YouTube currently requires disclosure for any "content that is meaningfully altered or synthetically generated when it seems realistic."
- "Beauty filters" are OK, but generating a whole new face is not.
- If users of generative AI don't label their own work, YouTube says they'll apply the labels for them and potentially remove the content or suspend the user from YouTube's partner program.
TikTok requires labeling for any content that "contains realistic images, audio, and video."
- That means content that's been edited "beyond minor corrections or enhancements."
- This includes showing a subject doing something they never actually did or saying something they never said. It also includes any use of face-swapping apps.
Meta released new guidelines earlier this month based on feedback from its Oversight Board.
- Original guidelines restricted content that was manipulated to depict fake speech, and now also covers content altered to falsify someone's actions.
- Meta says it will use "industry-shared signals of AI images," advice from fact checkers and self-disclosure when it starts labeling content in May.

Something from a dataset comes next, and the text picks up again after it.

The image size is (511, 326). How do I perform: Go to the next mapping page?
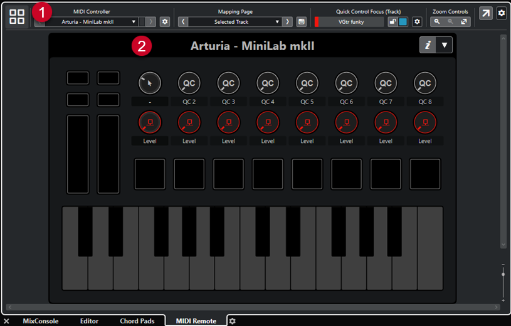click(288, 22)
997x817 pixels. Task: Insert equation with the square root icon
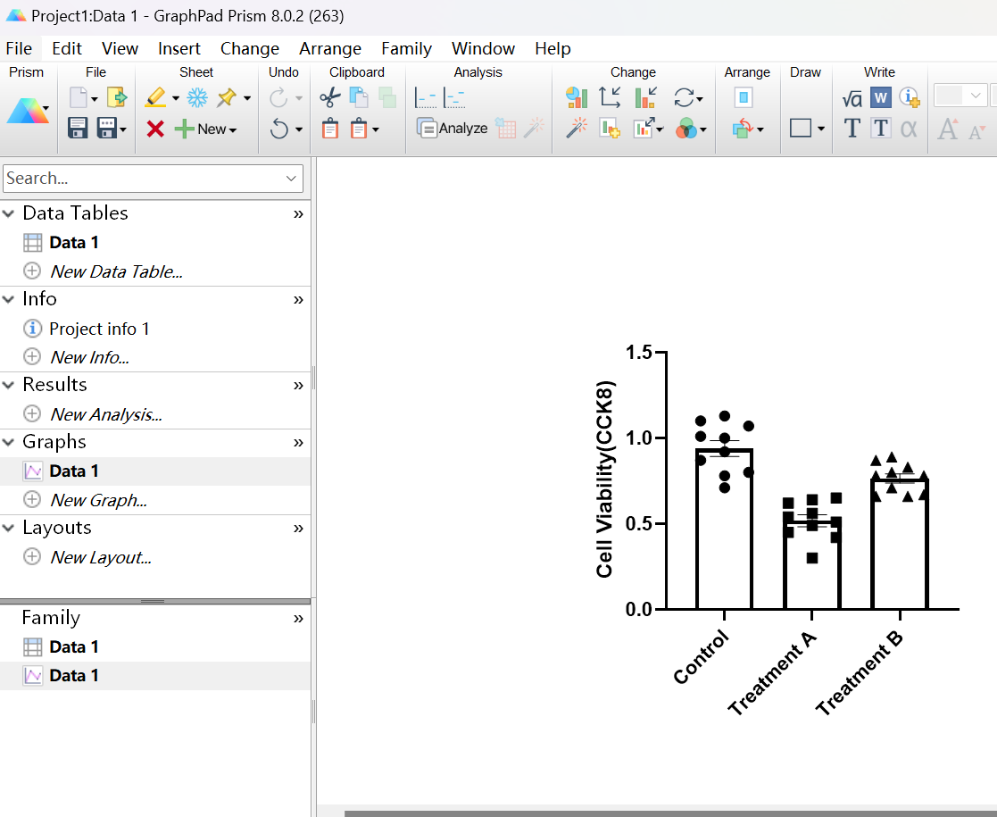[x=852, y=98]
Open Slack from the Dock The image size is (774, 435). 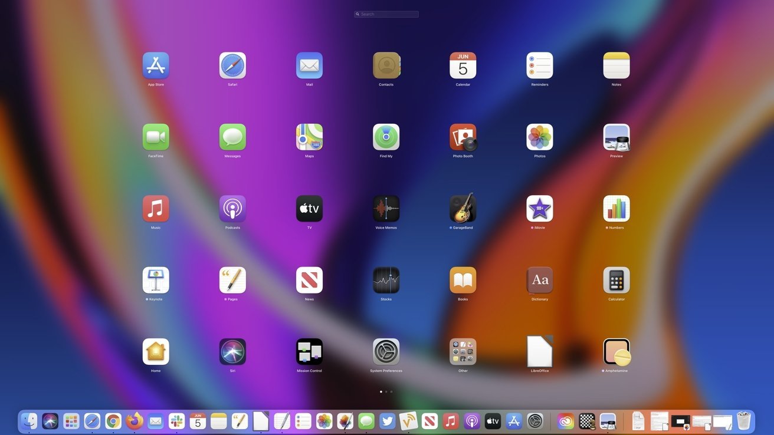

Yes, but: It's unclear whether any of these companies have the moderation support to enforce these rules and standards.
- A recent study from the Stanford Internet Observatory found that Facebook's algorithm was feeding AI-generated content (usually unlabeled) from accounts that people don't follow because the engagement on those posts was so high.
3. Training data
- Warren Buffett finds AI scary, and is keeping his investments mostly at arms' length. (Axios)
- Tom Kalil, a former Schmidt Futures chief innovation officer and Democratic administration official, launched Renaissance Philanthropy today to connect high net-worth individuals and foundations with technologists, scientists and innovators. (Axios Pro)
- Elon Musk's plan for news on X is more AI-drafted news summaries, supplemented by chat. (Big Technology)
- OpenAI's head of people, Diane Yoon, and its head of nonprofit and strategic initiatives, Chris Clark, both left the company last week. (The Information)
4. + This
You can pay to be chauffeured in your own car over America's scariest bridge — in Maryland, not far from the bridge that collapsed in April.